Признаюсь, идея Якова Петровича откликнулась в моей душе. Мне был близок тот моральный пафос, который пронизывал его теорию. Если поставить мысль, чувство и волю в общий ряд, увязать их единым мотивом бессмертия, то действительность чудесным образом преображалась, обретала стройность и вменяемость, которых мне так не хватало. В этом всем было что-то мюнхгаузеновское, что, впрочем, лишь укрепляло мою симпатию: либо бьешься до конца, либо пропади оно пропадом.
В следующие несколько дней Яков Петрович более подробно посвящал меня в курс дела. Я изучал запасники НИИ ПФ: старые издания, записные книжки, дневники и письма отечественных мыслителей. Свободный доступ для исследований открыли совсем недавно, но, сокрушался Яков Петрович, большой популярностью архив не пользовался. В день заглядывало, дай бог, два-три посетителя, да и те — случайные зеваки. «Какое богатство мысли… И все это пропадает, никого не заботит… А меж тем спустя десятилетия страшной философской немоты нам только предстоит осмыслить наше наследие, приложить его к повседневному опыту, к опыту сегодняшней духовной жизни».

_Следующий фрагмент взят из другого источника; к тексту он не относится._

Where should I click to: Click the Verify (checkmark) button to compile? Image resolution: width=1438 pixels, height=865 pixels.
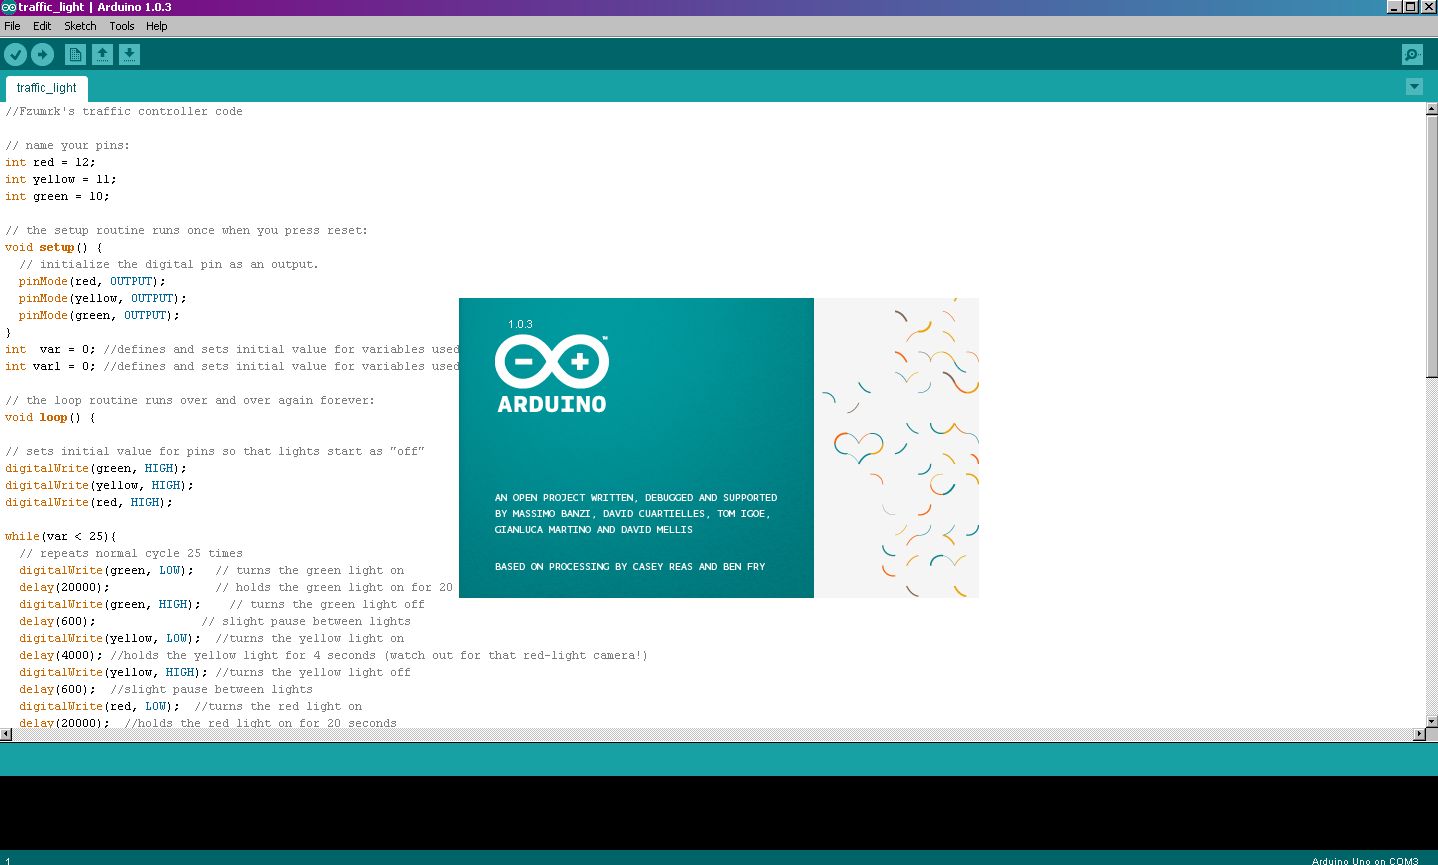click(15, 54)
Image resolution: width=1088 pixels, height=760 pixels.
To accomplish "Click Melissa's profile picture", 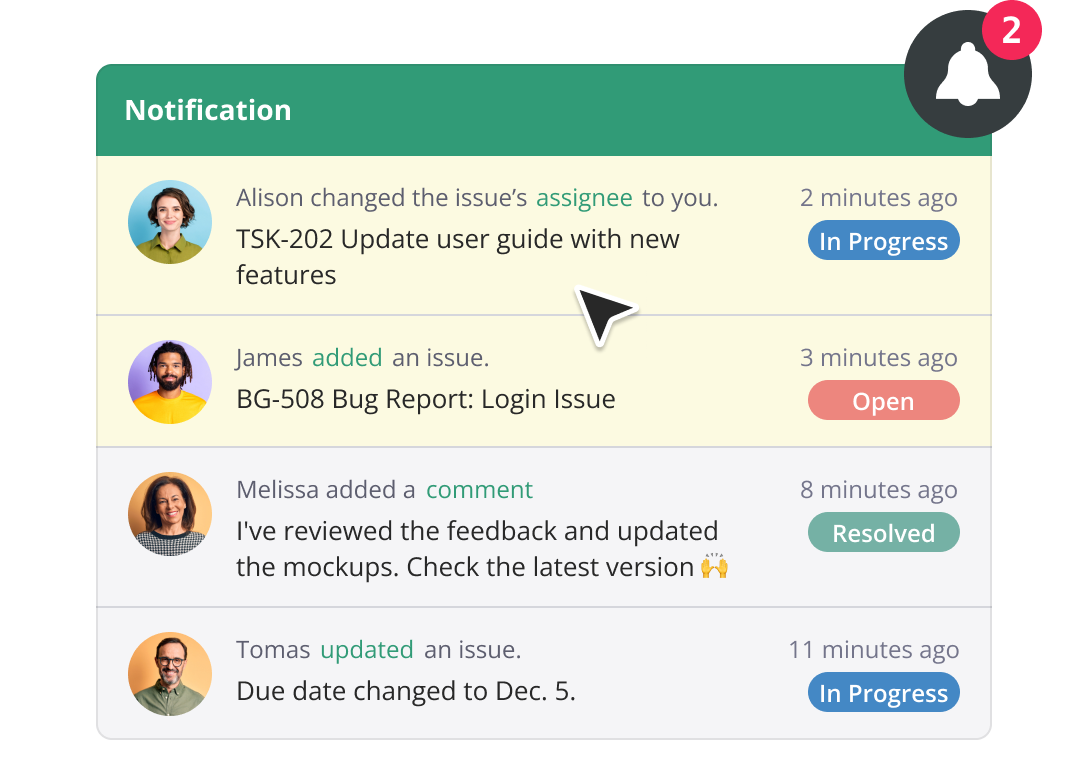I will [170, 514].
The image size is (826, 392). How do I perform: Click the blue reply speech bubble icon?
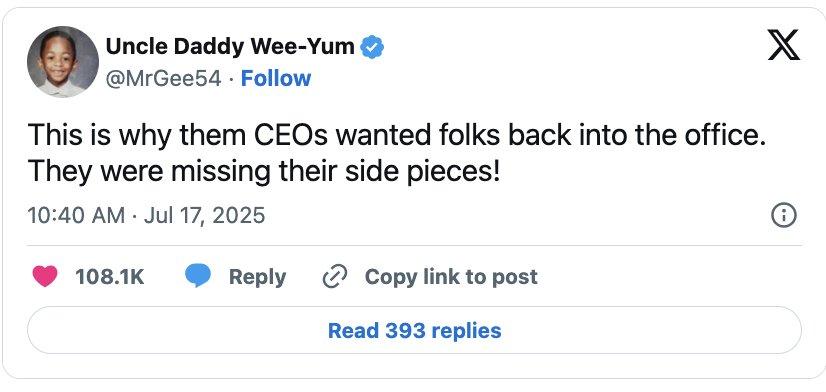click(198, 277)
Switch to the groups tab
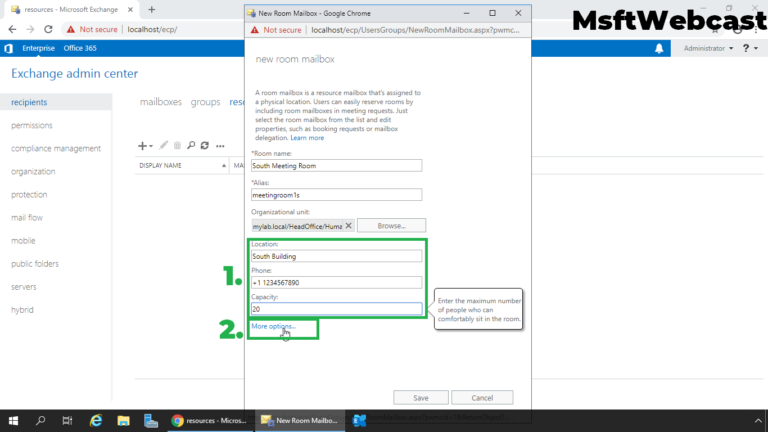This screenshot has width=768, height=432. [x=205, y=102]
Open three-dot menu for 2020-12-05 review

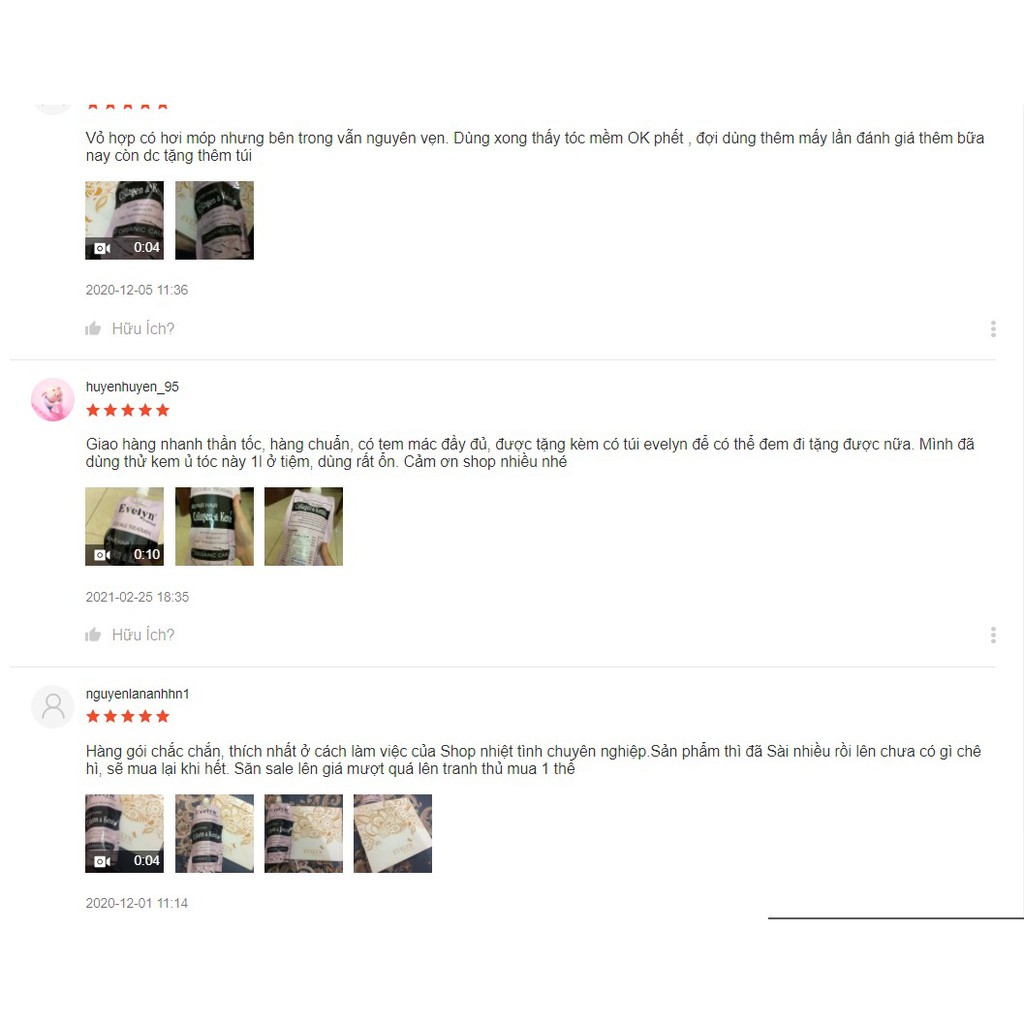(x=993, y=328)

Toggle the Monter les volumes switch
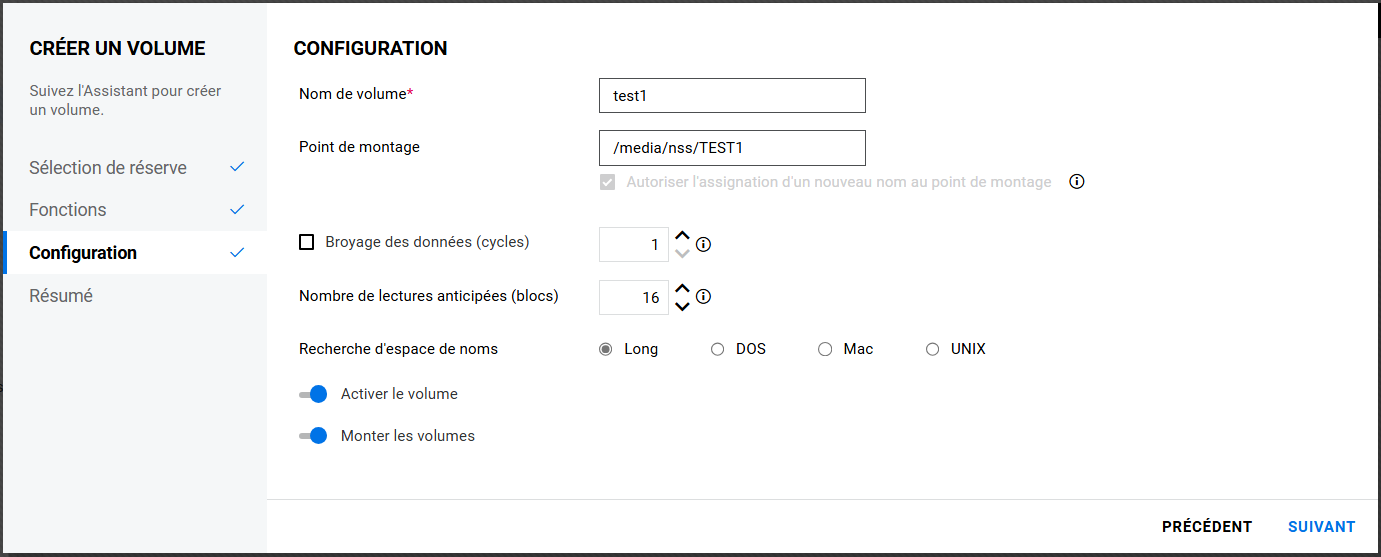pyautogui.click(x=314, y=436)
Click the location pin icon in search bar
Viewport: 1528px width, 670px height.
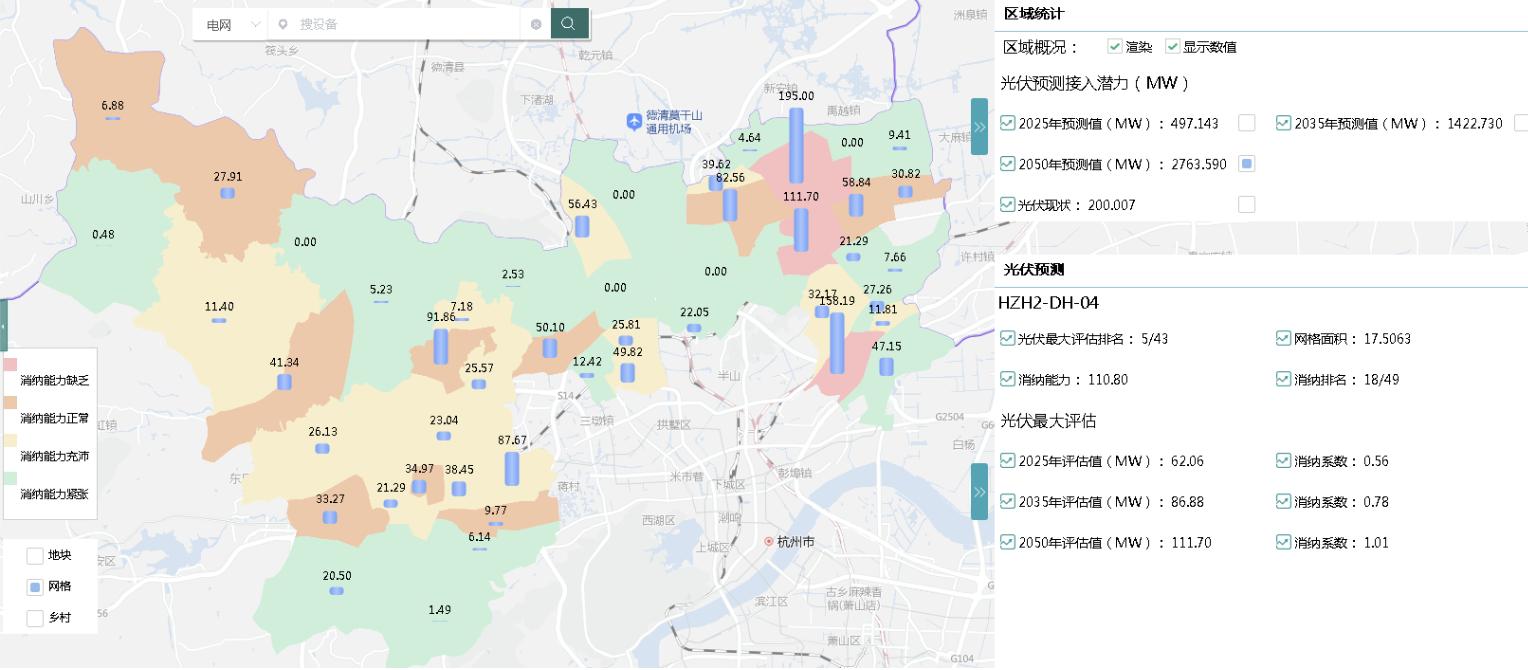click(283, 22)
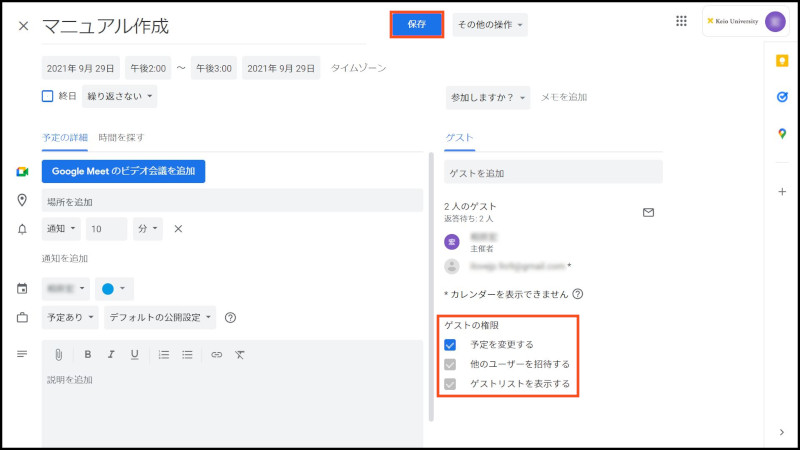Click the blue 保存 button
The width and height of the screenshot is (800, 450).
417,24
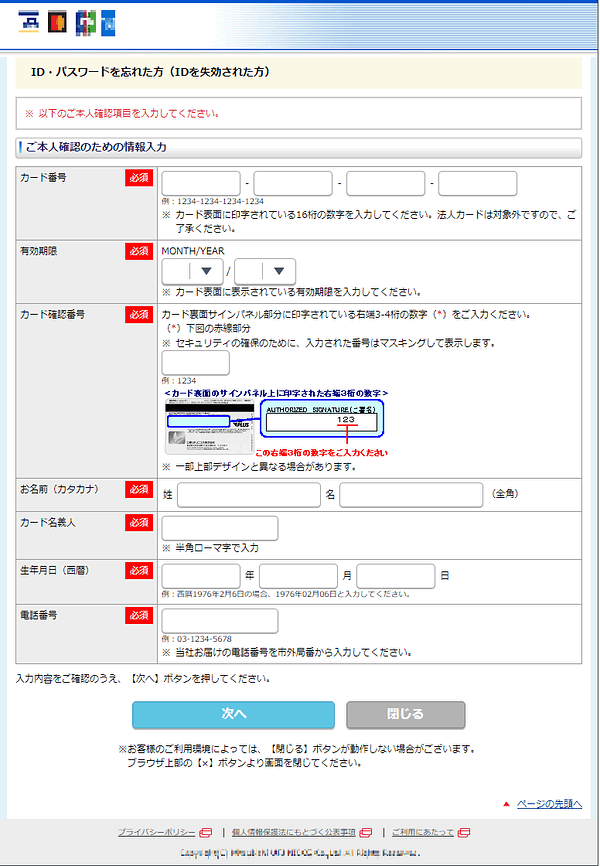Focus the first card number field

pos(201,183)
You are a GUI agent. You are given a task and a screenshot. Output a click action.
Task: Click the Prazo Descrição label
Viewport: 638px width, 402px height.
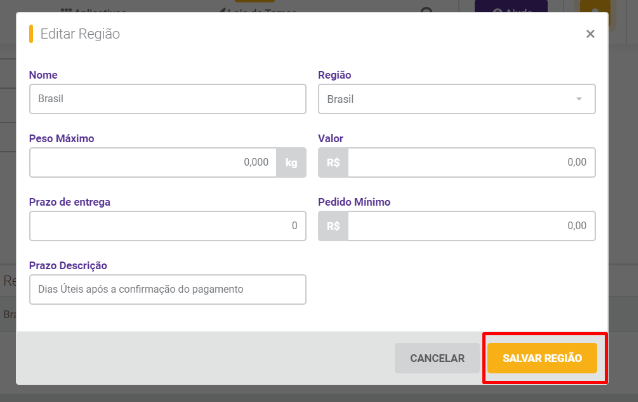pyautogui.click(x=68, y=265)
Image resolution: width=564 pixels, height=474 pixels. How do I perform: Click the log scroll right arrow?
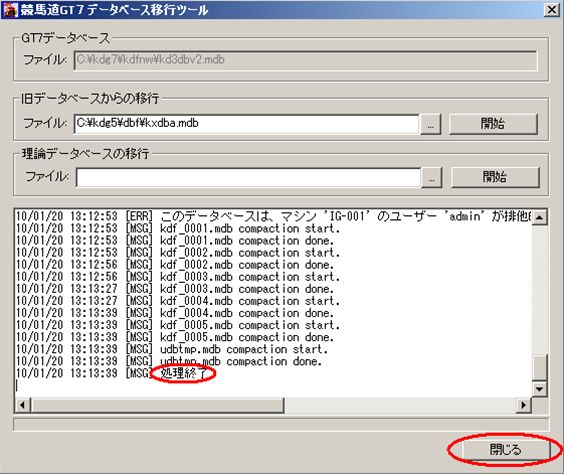coord(524,405)
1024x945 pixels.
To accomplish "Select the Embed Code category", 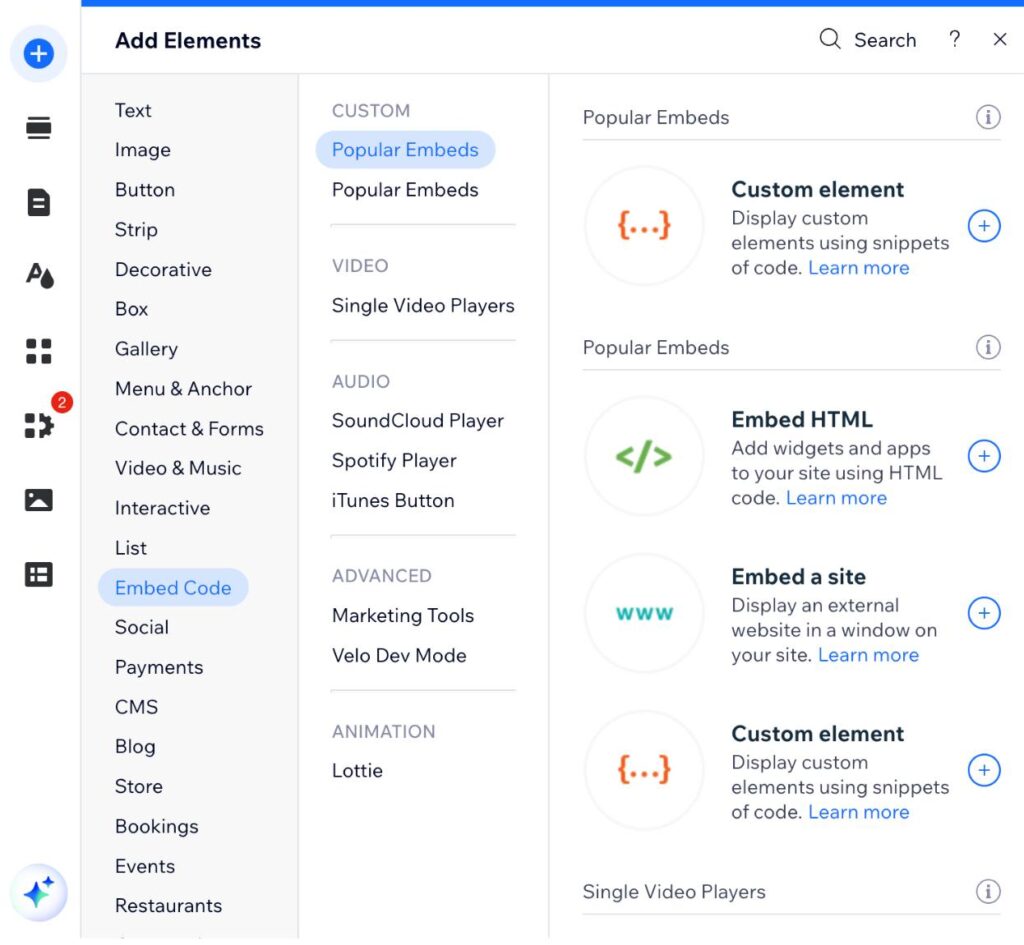I will pyautogui.click(x=172, y=587).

Яков Петрович мог часами сетовать на несправедливое устройство науки, образования, культуры. Скрестив руки за спиной, он курсировал среди своих подчиненных и давал пространные речи-лекции обо всем и ни о чем. Отрываясь от летаргического сна, обитатели офиса отвечали ему хриплым смешком: «Сидит целыми днями в своем кабинете, света белого не видит… Что-то чавкает себе под нос, да еще пробует говорить о каком-то жизненном опыте. Куда ему!»
Яков Петрович выделил мне столик, больше похожий на широкий табурет, и посадил в тесненький архив за номером 36. «Работайте, выписывайте все, что зацепит вашу молодую, горячую мысль. Это может быть не только конкретный научно-философский тезис, но и яркая метафора, и историческая аллюзия. Путь к бессмертию широк, и наша задача проста — не споткнуться и не сбить дыхания!»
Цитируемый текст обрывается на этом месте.